Walking past the camp nearest my home, I witnessed the impact up close. Flimsy tarpaulins buckled beneath the weight of water, mattresses bobbed in water and clothes were perpetually moist, incapable of drying. Each step highlighted how vulnerable these tents are and how close the rain and cold threatened life and health for countless individuals living in tents and packed sanctuaries.

Most of these people have already been uprooted, many on multiple occasions. Homes are gone. Neighbourhoods razed. Winter has come to Gaza, but defense against it has not. It has come devoid of safe refuge, in darkness, lacking heat.

A Teacher's Anguish

In my role as a professor in Gaza, this weather causes deep concern. My students are not mere statistics; they are individuals I know; smart, persistent, but deeply weary. Most join virtual lessons from tents; others from packed rooms where personal space doesn't exist and connectivity intermittent. A significant number of pupils have already suffered personal loss. Most have been rendered homeless. Yet they continue their education. Their perseverance is astounding, but it should not be required in this way.

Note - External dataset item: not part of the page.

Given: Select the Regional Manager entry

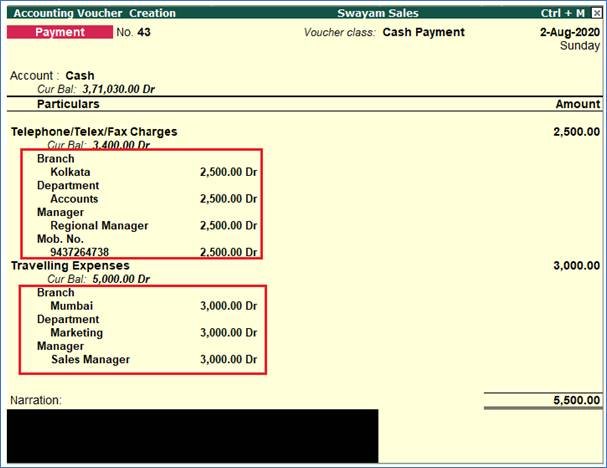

In Gaza, what would usually be routine academic practices—projects, due dates—turn into questions of conscience, dictated every moment by anxiety over students’ well-being, comfort and access to shelter.

On evenings such as this, I am constantly preoccupied about them. Are they dry? Is there heat? Could the storm have shredded through their shelter as they attempted to rest? For those residing in apartments, or damaged structures, there is an absence of warmth. With electricity largely unavailable and fuel rare, warmth comes mainly from wearing multiple layers and using any remaining covers. Even so, cold nights are excruciating. How then those living in tents?

The Humanitarian Shortfall

Agencies state that over a million people in Gaza reside in temporary housing. Relief items, including weatherproof shelters, have been far from enough. When the cyclone hit, relief groups reported distributing plastic sheets, tents and mattresses to numerous households. On the ground, however, this assistance was widely experienced as inconsistent and lacking, limited to temporary solutions that were largely ineffective against ongoing suffering to cold, wind and rain. Tents collapse. Sicknesses, hypothermia, and infections associated with damp conditions are rising.

This is not an surprise calamity. Winter comes every year. People in Gaza understand this failure not as misfortune, but as neglect. People speak of how critical supplies are blocked or slowed, while attempts to repair damaged homes are repeatedly obstructed. Local initiatives have tried to improvise, to distribute plastic sheeting, yet they are still constrained by bureaucratic barriers. The root cause is political and humanitarian. Answers are available, but are prevented from arriving.

A Symbolic Season

The aspect that renders this pain especially heartbreaking is how unnecessary it should be. No one should have to study, raise children, or battle sickness standing ankle-deep in cold water inside a tent. It is wrong for a pupil to worry about the rain ruining their last notebook. Rain exposes just how precarious existence is. It challenges health worn down by stress, exhaustion, and grief.

This winter coincides with the Christmas season that, for millions, epitomizes warmth, refuge and care for the neediest. In Palestine, that {symbolism

Kayla Martin
Kayla Martin

A seasoned casino reviewer with over a decade of experience analyzing slot games and online gambling platforms across Europe.